Desconozco cuántas decenas de miles de años deberán transcurrir para que este
cambio introducido por nuestra razón se amolde a nuestro físico, si es que llega
a producirse, pero lo cierto es que la rápida evolución de nuestro cerebro propició
una situación anómala en la naturaleza: dejamos de requerir una evolución
física de nuestro cuerpo para adaptarnos al medio. Esto es algo que constituye
una circunstancia extraordinaria, sin igual entre los seres vivos que habitan
este planeta. Es evidente que esto nos ha permitido posicionarnos a la cabeza
de cualquier hábitat en que nos encontremos, nos ha proporcionado una ventaja
competitiva sobre cualquier otro ser y nos facilita una capacidad adaptativa
siempre mediante la transformación del medio, eso sí, que, a pesar de nuestra pésima
naturaleza física, nos permite habitar y colonizar cualquier lugar. Es
inaudito. Cualquier otro ser vivo que habite nuestro planeta debería estar indignado
con los derroteros que la evolución tuvo con nosotros, los seres humanos. Y
sería comprensible.
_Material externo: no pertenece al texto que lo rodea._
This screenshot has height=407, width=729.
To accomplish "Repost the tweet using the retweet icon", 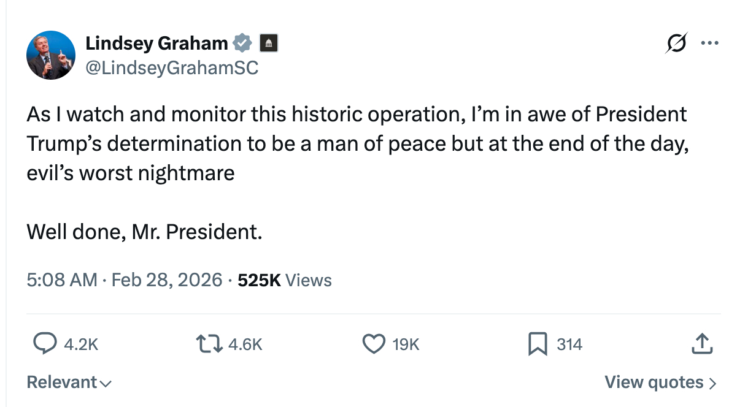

La inteligencia es el arma más poderosa de toda la
naturaleza. Somos unos privilegiados a la par que irresponsables. Pero, como
siempre, disponer de instrumentos maravillosos o terroríficos no es bueno o
malo en sí. Es el uso que se hace de ellos lo que determina su bondad o maldad.
Y el uso es responsabilidad exclusivamente nuestra. Somos nosotros, por tanto, los
únicos responsables del uso que hacemos de nuestra mente maravillosa o
terrible. El problema es que nadie nos pide responsabilidades porque nadie hay por
encima de nosotros tanto como individuos como sociedad. Aunque la clave de la agrupación
de los seres humanos en sociedades está en la delegación controlada y
supervisada de la responsabilidad de gobierno.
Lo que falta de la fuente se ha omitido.